- Theatrical release poster
- Kanji: かぐや様は告らせたい ～天才たちの恋愛頭脳～
- Revised Hepburn: Kaguya-sama wa Kokurasetai - Tensai-tachi no Ren'ai Zunōsen
- Directed by: Hayato Kawai
- Written by: Yūichi Tokunaga
- Based on: Kaguya-sama: Love Is War by Aka Akasaka
- Starring: Sho Hirano; Kanna Hashimoto;
- Music by: Koji Endo
- Production companies: Twins Japan; Asmik Ace; Toho Pictures;
- Distributed by: Toho
- Release date: September 6, 2019;
- Running time: 120 minutes
- Country: Japan
- Language: Japanese
- Box office: ¥2 billion ($18.44 million)
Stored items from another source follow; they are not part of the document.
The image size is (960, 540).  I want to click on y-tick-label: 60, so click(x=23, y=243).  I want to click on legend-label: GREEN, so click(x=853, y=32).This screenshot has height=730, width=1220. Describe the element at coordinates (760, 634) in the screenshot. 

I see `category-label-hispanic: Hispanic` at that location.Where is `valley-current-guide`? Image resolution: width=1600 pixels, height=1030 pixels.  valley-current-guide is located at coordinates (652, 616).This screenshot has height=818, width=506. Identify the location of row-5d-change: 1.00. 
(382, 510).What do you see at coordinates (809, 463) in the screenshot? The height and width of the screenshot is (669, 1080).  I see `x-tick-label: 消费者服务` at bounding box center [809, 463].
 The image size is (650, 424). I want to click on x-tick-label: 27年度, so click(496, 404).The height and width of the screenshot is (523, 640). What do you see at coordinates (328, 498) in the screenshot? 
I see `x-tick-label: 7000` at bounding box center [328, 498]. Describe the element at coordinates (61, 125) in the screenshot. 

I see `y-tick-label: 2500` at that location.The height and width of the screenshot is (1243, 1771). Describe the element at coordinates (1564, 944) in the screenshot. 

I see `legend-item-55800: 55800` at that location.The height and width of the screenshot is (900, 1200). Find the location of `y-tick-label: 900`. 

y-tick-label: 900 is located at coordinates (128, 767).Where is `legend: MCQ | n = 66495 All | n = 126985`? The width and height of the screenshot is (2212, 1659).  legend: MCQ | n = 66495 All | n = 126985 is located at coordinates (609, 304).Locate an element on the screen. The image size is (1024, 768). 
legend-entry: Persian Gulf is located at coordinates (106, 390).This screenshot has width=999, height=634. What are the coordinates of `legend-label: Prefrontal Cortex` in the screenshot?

= Kaguya-sama: Love Is War (film) =

Kaguya-sama: Love Is War (かぐや様は告らせたい ～天才たちの恋愛頭脳戦～, Kaguya-sama wa Kokurasetai - Tensai-tachi no Ren'ai Zunōsen) is a 2019 Japanese film adaptation of a manga series of the same name by Aka Akasaka. It is directed by Hayato Kawai, distributed by Toho. On February 21, 2019, Shueisha announced that a live-action film adaptation for the series is in production. The film was premiered in Japan on September 6, 2019. Sho Hirano was announced for the role of Miyuki Shirogane, and Kanna Hashimoto was announced for the role of Kaguya Shinomiya. Hayato Kawai directed the film, Yūichi Tokunaga wrote the screenplay, and principal photography was conducted for March to April 2019. The teaser visual poster was unveiled on May 3, 2019.

==Plot==

In the senior high school division of Shuchiin Academy, student council president Miyuki Shirogane and vice president Kaguya Shinomiya appear to be a perfect match. Kaguya is the daughter of a wealthy conglomerate family, and Miyuki is the top student at the school and well known across the prefecture. Although they like each other, they are too proud to confess their love, as they believe whoever does so first would lose. The story follows their many schemes to make the other one confess or at least show signs of affection.

==Cast==

- Kanna Hashimoto as Kaguya Shinomiya
- Sho Hirano as Miyuki Shirogane
- Nana Asakawa as Chika Fujiwara
- Hayato Sano as Yū Ishigami
- Mayu Hotta as Ai Hayasaka
- Natsumi Ikema as Nagisa Kashiwagi
- Yūtarō as Tsubasa
- Masahiro Takashima as Miyuki's father
- Jiro Sato as Shōzō Tanuma, narrator
- Aoi Koga as Cinema Counter Girl
- Amu Fukao as Kei Shirogane

== Sequel ==
A sequel titled Kaguya-sama Final: Love Is War (かぐや様は告らせたい ～天才たちの恋愛頭脳戦～ ファイナル, Kaguya-sama wa Kokurasetai - Tensai-tachi no Ren'ai Zunōsen Final) was released in theaters on August 20, 2021.